Perabotannyapun seadanya, yakni 2 lemari pakaian yang usang, dan satu kasur yang sudah robek.
Sebagian langit-langit rumah itu juga tampak bolong.
Beberapa bagian tanpa triplek, sehingga berhadapan langsung dengan genteng.
Belum lagi bau pesing yang muncul-tenggelam menguar di ruangan itu.
"Kalau Bapak di sini datang saat hujan, ya di sudut ada air-air rembesan. Biasa juga kalau deres sih genang air pak," kata Kudus.

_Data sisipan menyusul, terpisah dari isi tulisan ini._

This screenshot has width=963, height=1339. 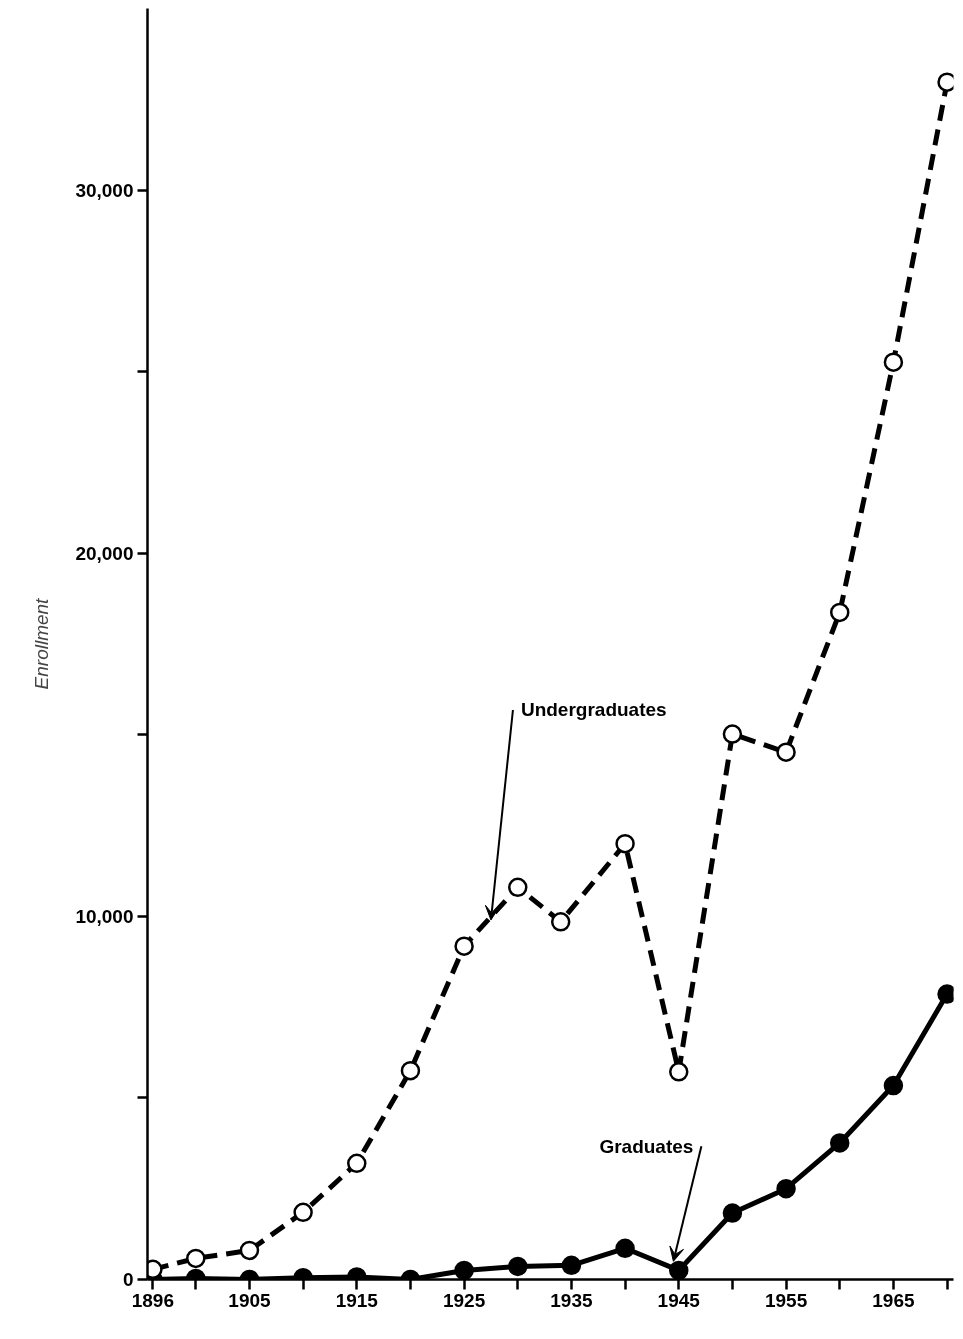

Perbincangan mengenai kehidupan Kudus tanpa listrik diceritakannya sembari melahap sebungkus nasi berisi telur ceplok dan orek tempe.
"Mari Mas, makan dulu, seadanya nih nasi sama ini saja" kata Kudus.

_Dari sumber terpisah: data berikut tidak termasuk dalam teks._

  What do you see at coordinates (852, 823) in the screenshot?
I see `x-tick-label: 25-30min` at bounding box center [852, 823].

"Ini siang sampai sore ya ada cahaya sedikit. Tapi kalau malam gelap, ya sudah terbiasa saya Mas. Warga di sini juga sudah tahu 'di situ ada Bang Kudus' biasa begitu. Jadi ya sudah biasa," tambah Kudus membuka cerita.

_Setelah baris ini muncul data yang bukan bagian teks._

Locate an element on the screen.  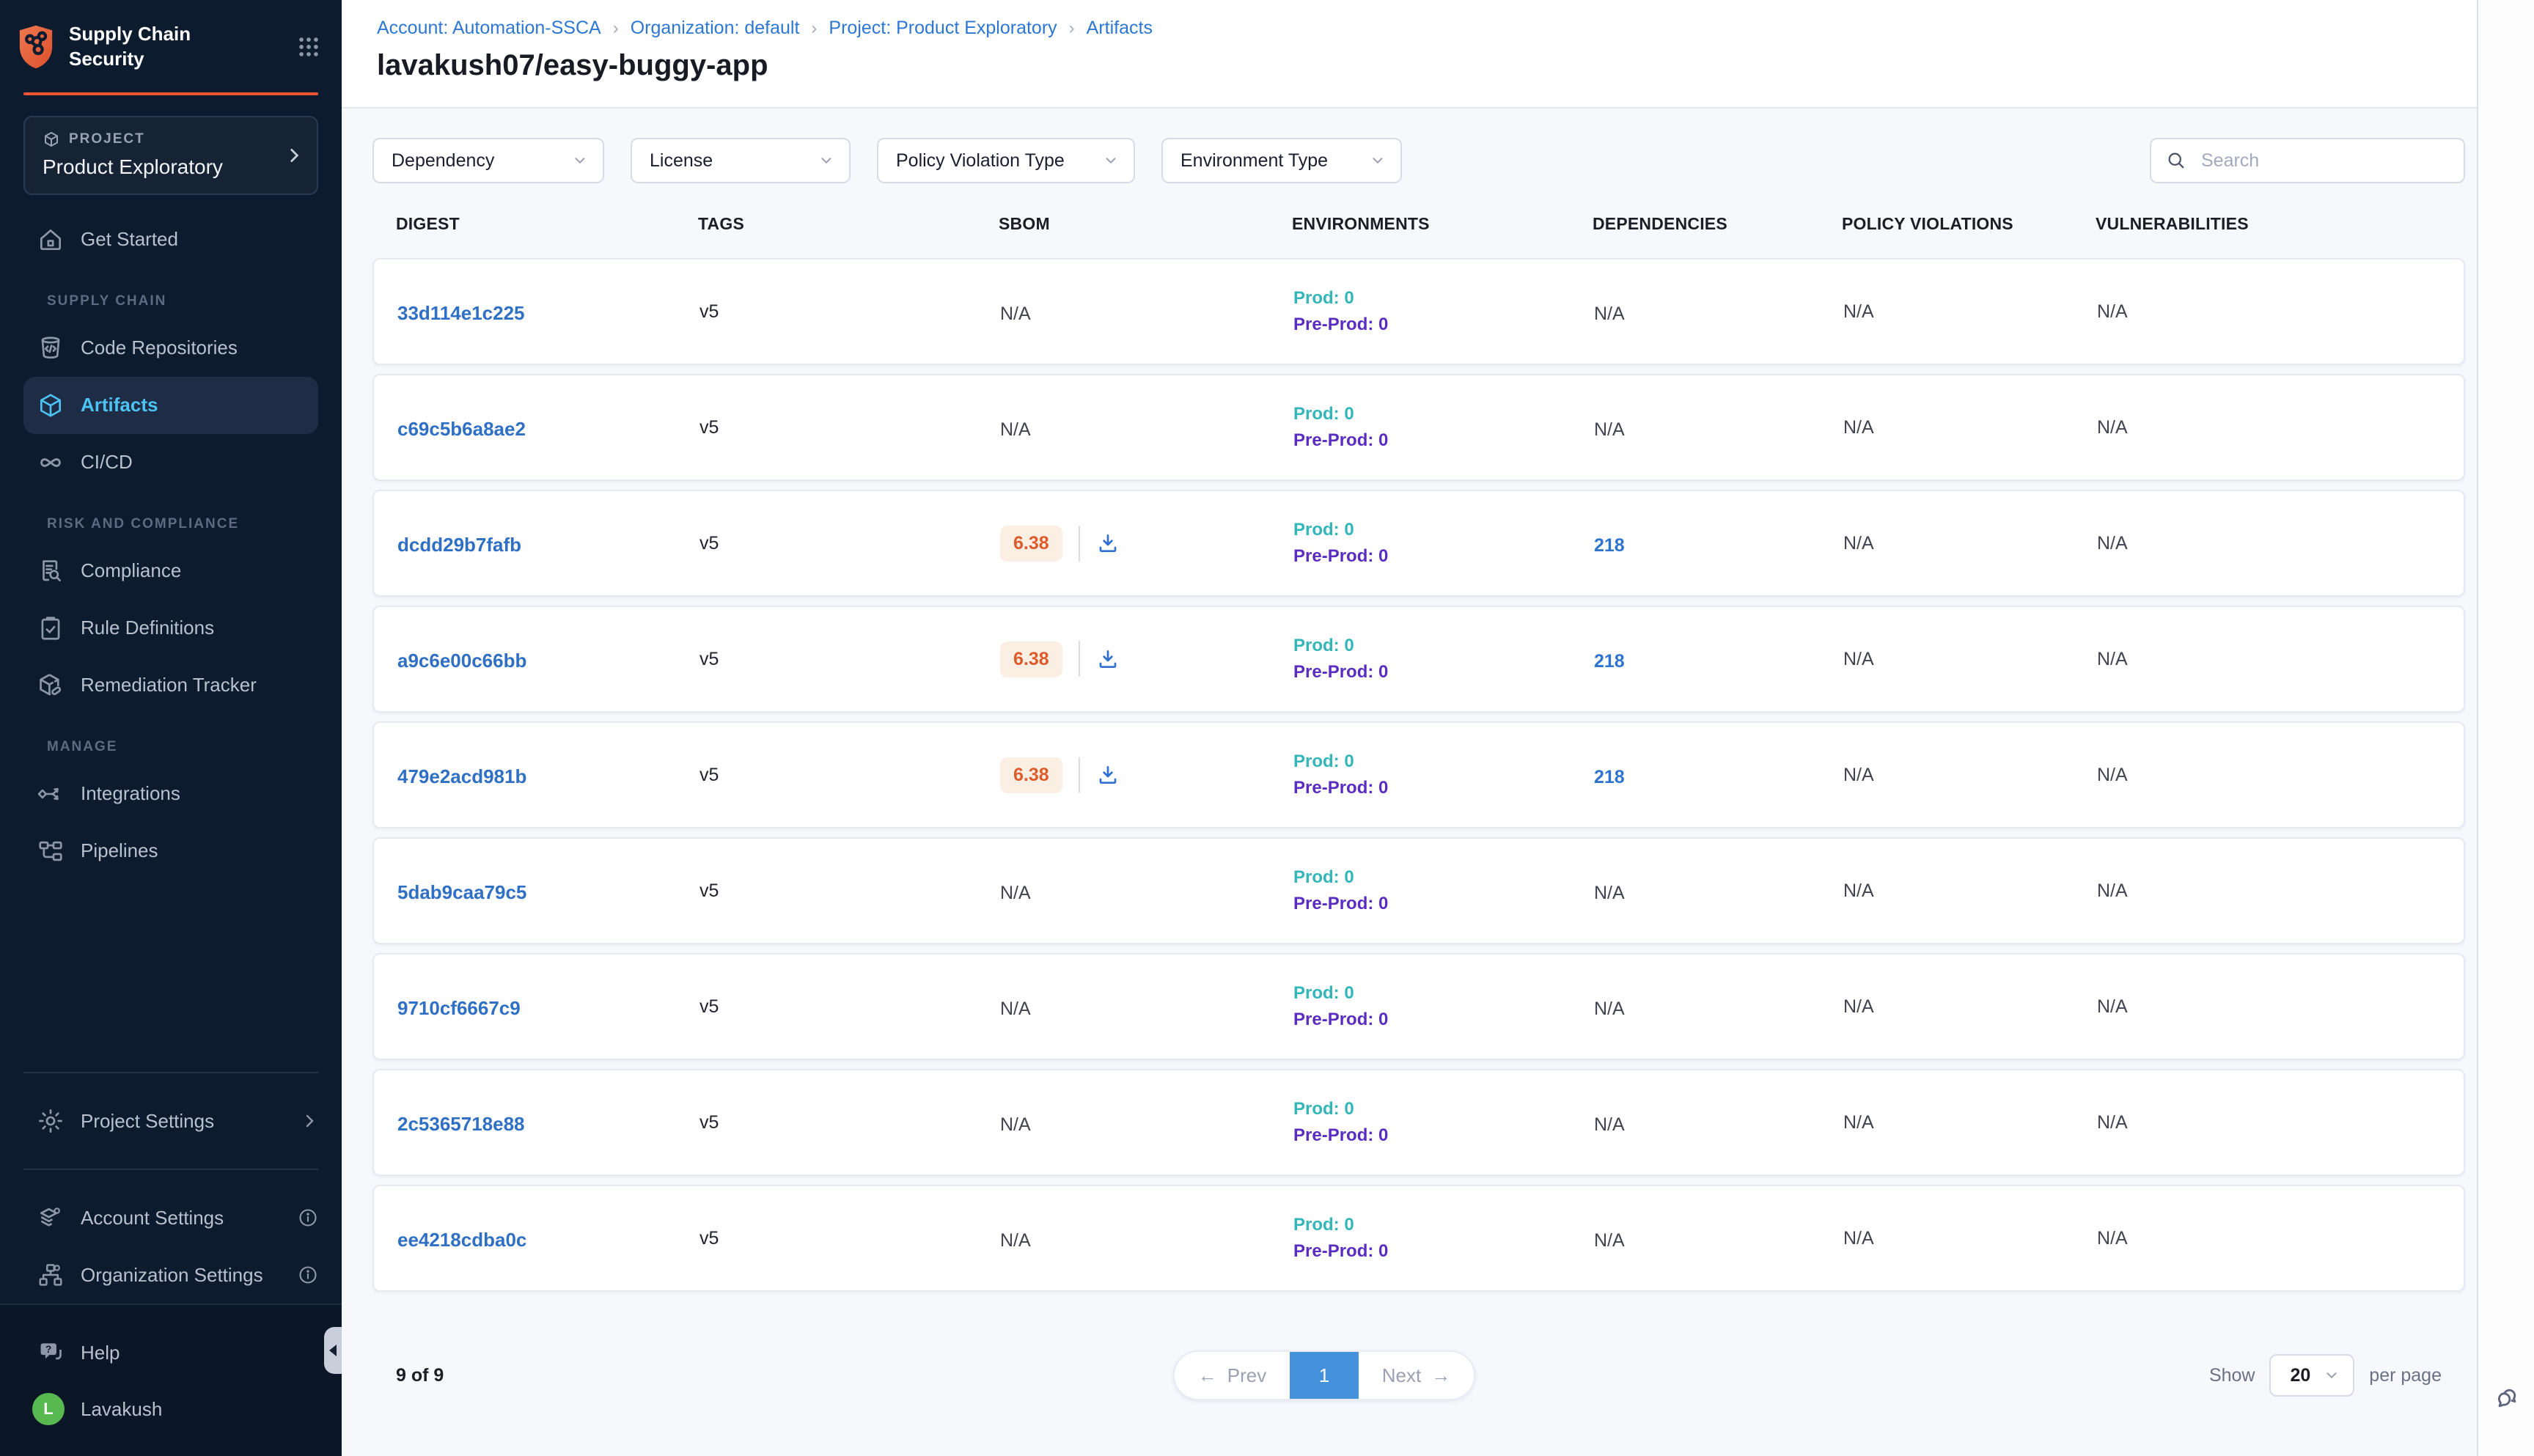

Ia lalu menceritakan awal mula bagaimana listrik di rumahnya bisa diputus.
Hal itu terjadi saat dirinya sudah tidak bekerja sebagai cleaning service sekitar tahun 2000-2001.
"Pak, saya itu tamatan kelas 5 SD, ya alhamdulilah saya bisa baca dan tulis. Sempat kerja jadi OB. Nah, mungkin karena kantornya butuh pegawai yang punya ijazah, ya sudah, saya keluar. Saya pernah lah kerja dan tahu kerja sama orang Pak," ucap dia.